A year later, he was down to eight medications from the original 58. Gone was the pain patch, the Oxycodone, the night sweats, the nightmares, the muffled screams, the crappy sleep. Progress is possible. But it started, ironically, with listening to what the veteran went through. "No one wants to hear my story," he said. "They think I should be over it by now. I was only there for two years," he said, "they can't understand why it's the dominant experience in m life, and they're bored with it. Why can't I just move on?"
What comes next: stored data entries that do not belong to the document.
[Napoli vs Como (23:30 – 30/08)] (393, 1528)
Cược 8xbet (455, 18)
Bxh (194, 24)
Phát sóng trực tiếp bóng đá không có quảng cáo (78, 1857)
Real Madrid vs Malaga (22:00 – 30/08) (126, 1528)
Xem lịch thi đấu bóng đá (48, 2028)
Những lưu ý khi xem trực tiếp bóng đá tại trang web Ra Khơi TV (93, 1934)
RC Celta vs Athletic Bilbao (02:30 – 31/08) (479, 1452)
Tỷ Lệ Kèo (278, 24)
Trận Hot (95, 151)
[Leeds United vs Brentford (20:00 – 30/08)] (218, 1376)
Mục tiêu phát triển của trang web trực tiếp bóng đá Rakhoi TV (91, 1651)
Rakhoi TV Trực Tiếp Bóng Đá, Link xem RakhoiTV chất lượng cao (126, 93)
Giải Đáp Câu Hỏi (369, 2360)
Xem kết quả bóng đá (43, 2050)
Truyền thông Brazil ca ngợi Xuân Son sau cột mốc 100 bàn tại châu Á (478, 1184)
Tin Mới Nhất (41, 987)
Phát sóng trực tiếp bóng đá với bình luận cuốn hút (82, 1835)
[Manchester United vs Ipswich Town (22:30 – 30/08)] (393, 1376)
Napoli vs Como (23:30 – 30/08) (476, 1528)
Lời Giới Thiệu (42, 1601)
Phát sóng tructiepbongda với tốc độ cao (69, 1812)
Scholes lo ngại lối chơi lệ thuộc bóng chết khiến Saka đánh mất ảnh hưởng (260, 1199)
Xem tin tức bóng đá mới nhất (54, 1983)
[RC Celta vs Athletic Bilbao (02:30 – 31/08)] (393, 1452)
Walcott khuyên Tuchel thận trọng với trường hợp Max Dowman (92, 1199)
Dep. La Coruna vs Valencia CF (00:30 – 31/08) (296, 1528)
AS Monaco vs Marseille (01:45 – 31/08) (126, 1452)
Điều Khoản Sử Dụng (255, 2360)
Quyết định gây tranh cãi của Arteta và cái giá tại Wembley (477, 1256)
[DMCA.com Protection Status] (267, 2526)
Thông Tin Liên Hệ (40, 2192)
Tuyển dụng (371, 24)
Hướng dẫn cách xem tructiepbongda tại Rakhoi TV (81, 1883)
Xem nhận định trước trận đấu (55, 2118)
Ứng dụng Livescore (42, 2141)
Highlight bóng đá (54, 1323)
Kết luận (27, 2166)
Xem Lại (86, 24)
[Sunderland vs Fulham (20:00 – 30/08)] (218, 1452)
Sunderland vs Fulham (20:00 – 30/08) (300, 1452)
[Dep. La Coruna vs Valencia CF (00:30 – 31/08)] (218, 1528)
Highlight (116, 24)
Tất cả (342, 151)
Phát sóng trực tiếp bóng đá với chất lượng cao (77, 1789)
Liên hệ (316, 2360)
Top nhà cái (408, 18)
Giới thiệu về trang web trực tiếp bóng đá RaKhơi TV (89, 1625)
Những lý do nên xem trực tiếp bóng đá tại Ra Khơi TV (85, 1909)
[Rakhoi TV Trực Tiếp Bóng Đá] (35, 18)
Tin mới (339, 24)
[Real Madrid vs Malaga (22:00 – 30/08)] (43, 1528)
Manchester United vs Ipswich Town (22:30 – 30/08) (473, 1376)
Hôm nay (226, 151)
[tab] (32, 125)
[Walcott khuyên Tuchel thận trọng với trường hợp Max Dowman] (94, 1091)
I heard echoes of that last night in the documentary, with the wife's question: "Why can't this just be buried?" I don't know if I have the stature to comment on this, but this is what I'd say. Honestly, he's not the same person you thought he was. War changed him; combat changed him. And if you can't accept that...you can't accept HIM. He's different now. And whether and how he chooses to show that, it's affected him to the core of his being. He can get better, and he can "improve," and be happier and healthier, by all external metrics...but seriously, if you don't value the core of what he experienced, and why it changed him...you are missing something very, very important. It's key to who he is. And if you wanted someone who wasn't affected by combat, well, that's not who you have right in front of you. It permanently expanded, and blew out, the boundaries of who you knew, and changed him into who he IS. And that is the veteran you can embrace, or not. The choice is yours. The experience was his (or hers). And he (or she) can share it with you, to the extent that you're open to accepting it. Be open. Work on it, if you're not. The payoff is immense. Because you will KNOW who the other person really IS.